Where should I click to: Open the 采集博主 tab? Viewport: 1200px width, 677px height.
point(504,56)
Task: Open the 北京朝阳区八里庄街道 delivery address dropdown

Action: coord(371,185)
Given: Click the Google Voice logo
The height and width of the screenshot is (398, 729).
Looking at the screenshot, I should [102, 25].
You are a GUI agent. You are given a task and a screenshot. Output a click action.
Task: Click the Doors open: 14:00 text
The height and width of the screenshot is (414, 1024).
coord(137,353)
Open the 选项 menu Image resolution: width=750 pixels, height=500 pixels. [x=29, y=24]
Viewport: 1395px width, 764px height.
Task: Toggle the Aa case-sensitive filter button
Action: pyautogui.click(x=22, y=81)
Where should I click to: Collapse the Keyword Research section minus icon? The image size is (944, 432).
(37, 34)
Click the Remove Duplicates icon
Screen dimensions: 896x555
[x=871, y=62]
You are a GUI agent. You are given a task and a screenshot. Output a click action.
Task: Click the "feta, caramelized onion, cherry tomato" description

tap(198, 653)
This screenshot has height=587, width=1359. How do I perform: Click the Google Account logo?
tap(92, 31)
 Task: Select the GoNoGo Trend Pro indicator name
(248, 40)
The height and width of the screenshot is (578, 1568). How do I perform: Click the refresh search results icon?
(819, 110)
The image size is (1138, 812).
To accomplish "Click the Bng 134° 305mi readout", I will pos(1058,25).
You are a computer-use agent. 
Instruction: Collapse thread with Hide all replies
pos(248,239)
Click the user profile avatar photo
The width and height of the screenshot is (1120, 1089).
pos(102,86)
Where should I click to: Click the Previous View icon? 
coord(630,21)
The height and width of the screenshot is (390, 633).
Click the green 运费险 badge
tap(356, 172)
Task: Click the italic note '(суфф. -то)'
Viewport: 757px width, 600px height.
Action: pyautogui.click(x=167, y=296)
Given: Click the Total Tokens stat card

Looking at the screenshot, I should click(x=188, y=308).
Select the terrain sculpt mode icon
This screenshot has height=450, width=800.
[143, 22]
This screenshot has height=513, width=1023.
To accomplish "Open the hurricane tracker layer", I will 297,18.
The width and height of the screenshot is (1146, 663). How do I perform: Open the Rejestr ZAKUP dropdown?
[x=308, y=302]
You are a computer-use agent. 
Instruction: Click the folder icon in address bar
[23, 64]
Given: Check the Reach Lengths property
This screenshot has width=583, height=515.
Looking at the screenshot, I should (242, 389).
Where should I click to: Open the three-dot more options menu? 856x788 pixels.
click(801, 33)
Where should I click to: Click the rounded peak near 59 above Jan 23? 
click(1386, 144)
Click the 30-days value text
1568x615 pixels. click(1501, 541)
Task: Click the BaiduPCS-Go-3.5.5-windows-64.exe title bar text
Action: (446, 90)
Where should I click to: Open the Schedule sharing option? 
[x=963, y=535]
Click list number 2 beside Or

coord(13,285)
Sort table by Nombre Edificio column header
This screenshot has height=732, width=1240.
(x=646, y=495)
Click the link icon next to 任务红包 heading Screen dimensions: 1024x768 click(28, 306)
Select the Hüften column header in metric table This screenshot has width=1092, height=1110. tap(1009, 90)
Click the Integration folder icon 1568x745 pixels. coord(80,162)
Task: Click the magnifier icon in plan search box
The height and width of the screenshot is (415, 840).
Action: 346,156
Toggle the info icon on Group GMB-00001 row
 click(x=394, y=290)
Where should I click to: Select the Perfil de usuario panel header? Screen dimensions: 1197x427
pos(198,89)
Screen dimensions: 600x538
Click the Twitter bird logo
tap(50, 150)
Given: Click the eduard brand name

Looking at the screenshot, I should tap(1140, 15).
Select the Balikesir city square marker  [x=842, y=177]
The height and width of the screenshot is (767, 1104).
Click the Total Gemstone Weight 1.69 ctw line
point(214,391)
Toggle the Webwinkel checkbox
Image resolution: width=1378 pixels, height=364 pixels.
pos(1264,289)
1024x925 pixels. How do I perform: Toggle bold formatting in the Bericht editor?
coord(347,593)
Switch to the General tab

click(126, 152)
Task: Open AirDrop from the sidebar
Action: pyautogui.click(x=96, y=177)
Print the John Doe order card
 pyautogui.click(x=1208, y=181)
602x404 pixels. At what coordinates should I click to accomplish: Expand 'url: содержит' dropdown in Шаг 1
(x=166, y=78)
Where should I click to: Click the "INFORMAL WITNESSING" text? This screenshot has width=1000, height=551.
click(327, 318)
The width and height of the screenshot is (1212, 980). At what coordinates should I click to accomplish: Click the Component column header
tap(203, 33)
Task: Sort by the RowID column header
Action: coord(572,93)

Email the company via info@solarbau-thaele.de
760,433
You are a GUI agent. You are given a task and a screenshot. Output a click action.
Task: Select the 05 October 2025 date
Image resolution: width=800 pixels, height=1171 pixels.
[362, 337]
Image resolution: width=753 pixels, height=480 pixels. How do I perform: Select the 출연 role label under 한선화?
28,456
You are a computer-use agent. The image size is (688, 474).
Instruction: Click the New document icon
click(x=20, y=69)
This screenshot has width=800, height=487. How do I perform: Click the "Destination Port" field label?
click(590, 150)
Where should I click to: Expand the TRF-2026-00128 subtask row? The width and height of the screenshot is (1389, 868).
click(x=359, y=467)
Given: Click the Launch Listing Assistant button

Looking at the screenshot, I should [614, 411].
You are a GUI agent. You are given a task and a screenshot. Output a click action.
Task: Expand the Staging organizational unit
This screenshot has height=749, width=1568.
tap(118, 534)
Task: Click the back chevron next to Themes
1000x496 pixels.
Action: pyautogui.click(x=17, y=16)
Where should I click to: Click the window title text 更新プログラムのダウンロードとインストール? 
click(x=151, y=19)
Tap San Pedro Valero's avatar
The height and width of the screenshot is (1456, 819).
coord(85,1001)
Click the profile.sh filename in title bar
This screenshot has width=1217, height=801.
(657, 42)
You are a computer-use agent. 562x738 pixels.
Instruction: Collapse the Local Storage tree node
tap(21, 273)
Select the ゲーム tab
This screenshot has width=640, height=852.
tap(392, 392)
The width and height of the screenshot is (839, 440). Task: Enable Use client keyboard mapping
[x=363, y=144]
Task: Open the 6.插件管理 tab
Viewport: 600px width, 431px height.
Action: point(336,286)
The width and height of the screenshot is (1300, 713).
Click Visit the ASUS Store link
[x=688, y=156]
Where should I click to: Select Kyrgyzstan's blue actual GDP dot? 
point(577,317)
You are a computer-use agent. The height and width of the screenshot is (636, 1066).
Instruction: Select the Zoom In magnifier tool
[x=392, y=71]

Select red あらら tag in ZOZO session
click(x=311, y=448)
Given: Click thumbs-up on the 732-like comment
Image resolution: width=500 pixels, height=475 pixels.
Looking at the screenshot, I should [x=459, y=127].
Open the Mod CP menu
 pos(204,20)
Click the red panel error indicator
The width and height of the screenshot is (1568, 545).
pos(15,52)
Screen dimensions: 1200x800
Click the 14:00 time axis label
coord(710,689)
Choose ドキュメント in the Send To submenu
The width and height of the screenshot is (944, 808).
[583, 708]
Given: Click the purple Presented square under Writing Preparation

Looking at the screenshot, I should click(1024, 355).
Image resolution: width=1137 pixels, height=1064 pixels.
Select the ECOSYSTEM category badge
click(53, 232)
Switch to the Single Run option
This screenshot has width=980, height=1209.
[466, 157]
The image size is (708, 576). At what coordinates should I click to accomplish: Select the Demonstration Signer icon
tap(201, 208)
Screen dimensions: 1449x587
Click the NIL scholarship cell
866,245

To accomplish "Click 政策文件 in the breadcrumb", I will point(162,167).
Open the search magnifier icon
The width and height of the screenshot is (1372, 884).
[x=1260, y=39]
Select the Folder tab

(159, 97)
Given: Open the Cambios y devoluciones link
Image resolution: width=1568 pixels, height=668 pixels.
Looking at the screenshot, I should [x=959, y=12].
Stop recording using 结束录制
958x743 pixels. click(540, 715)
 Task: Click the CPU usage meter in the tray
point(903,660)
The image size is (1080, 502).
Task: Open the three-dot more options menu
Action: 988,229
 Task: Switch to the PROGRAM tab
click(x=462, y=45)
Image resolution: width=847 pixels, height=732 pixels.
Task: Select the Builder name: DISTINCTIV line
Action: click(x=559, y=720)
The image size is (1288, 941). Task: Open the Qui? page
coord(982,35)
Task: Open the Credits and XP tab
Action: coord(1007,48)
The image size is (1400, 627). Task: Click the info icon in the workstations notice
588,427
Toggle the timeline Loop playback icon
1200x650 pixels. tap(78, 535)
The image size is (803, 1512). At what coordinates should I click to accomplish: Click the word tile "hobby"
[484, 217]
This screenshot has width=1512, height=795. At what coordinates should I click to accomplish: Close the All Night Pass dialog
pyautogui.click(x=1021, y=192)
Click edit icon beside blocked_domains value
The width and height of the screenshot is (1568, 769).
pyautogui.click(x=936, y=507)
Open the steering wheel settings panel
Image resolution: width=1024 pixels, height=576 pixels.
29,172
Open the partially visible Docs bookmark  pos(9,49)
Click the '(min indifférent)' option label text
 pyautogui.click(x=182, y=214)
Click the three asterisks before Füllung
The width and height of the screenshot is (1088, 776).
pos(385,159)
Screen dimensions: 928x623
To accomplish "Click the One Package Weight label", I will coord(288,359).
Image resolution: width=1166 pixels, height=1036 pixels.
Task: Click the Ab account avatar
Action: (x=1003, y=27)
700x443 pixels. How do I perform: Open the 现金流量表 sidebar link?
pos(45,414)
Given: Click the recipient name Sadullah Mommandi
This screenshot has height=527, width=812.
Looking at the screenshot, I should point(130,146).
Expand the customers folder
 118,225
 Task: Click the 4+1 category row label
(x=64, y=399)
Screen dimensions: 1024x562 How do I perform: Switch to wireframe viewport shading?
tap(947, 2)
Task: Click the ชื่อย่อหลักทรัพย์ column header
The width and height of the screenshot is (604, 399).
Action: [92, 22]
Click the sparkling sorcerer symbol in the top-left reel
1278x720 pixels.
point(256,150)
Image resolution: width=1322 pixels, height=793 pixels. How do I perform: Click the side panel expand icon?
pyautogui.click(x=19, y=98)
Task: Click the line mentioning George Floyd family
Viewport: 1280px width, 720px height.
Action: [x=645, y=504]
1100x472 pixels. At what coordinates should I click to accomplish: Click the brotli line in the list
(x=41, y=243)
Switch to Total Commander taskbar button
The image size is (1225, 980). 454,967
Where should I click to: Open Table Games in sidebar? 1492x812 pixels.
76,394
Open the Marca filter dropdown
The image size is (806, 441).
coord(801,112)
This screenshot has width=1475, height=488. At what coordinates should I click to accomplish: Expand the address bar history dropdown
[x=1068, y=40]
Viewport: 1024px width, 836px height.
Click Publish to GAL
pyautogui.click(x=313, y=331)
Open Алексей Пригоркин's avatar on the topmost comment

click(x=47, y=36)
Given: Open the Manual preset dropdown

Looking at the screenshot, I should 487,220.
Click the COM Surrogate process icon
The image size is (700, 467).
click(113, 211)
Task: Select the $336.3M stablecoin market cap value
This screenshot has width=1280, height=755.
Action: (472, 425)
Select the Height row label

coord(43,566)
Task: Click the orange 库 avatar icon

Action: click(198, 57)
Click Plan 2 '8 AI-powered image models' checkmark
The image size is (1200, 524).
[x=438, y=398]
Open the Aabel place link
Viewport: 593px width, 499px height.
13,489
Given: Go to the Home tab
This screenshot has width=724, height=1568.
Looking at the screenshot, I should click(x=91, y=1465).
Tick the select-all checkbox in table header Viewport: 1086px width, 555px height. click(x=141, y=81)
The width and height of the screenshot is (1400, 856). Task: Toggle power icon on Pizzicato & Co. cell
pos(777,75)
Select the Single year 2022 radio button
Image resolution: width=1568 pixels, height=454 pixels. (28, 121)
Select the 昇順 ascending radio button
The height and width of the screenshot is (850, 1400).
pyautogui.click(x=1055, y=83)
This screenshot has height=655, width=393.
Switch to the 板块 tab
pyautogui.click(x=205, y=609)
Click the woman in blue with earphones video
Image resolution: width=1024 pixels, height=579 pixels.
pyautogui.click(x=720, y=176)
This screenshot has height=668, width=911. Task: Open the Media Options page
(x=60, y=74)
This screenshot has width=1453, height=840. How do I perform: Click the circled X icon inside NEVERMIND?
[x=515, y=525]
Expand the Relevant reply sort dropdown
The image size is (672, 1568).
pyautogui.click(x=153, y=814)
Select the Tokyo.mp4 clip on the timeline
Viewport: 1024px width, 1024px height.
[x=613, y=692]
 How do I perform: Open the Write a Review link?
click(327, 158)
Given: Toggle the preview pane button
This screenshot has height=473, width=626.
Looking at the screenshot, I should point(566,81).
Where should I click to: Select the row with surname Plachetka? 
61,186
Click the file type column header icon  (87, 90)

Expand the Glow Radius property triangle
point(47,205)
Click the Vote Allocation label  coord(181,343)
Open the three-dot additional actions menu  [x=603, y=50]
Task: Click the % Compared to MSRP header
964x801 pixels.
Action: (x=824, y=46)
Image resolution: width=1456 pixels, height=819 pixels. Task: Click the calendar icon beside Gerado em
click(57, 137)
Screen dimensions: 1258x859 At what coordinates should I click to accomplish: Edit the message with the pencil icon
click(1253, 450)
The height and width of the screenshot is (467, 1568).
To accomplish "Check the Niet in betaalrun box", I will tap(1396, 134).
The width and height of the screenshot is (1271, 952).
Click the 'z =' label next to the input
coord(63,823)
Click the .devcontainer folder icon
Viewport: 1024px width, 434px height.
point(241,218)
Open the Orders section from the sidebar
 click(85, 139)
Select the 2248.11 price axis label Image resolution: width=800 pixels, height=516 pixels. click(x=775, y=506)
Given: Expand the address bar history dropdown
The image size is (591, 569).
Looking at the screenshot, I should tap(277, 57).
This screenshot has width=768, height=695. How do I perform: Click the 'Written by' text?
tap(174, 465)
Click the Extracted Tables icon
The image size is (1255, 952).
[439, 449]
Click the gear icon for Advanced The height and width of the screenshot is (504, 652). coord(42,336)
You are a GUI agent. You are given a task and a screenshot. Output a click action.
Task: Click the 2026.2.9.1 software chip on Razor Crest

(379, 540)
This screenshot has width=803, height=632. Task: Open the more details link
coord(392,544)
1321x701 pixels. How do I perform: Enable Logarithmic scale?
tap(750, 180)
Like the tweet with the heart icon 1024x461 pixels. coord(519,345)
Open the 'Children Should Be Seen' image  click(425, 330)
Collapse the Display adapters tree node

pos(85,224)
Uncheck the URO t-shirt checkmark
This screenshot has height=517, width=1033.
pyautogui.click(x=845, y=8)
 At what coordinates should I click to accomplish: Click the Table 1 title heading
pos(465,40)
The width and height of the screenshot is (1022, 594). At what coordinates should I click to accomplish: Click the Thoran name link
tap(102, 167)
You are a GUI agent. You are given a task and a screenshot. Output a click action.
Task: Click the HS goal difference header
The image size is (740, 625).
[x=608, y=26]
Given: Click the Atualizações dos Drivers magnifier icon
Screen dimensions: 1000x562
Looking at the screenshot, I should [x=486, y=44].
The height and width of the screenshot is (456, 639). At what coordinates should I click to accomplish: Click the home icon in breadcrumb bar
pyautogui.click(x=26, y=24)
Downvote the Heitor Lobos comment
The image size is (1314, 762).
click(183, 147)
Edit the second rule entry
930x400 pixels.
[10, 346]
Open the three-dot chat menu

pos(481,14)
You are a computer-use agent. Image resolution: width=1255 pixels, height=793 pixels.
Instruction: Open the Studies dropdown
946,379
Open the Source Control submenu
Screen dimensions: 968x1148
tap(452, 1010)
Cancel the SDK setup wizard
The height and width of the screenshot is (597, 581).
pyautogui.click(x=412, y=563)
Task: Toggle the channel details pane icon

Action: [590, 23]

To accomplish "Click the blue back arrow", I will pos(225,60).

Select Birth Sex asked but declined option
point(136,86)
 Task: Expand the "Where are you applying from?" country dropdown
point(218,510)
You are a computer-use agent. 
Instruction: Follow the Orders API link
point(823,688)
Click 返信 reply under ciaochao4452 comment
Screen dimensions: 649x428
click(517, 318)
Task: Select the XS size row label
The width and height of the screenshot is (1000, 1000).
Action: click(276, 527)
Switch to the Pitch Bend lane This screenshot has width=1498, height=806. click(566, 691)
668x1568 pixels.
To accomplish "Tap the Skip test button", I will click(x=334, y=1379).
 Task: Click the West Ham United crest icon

-------

[What the task requires] From the data above, work out how many lines contain the string "computer" and reply with only the number.

[Task result] 7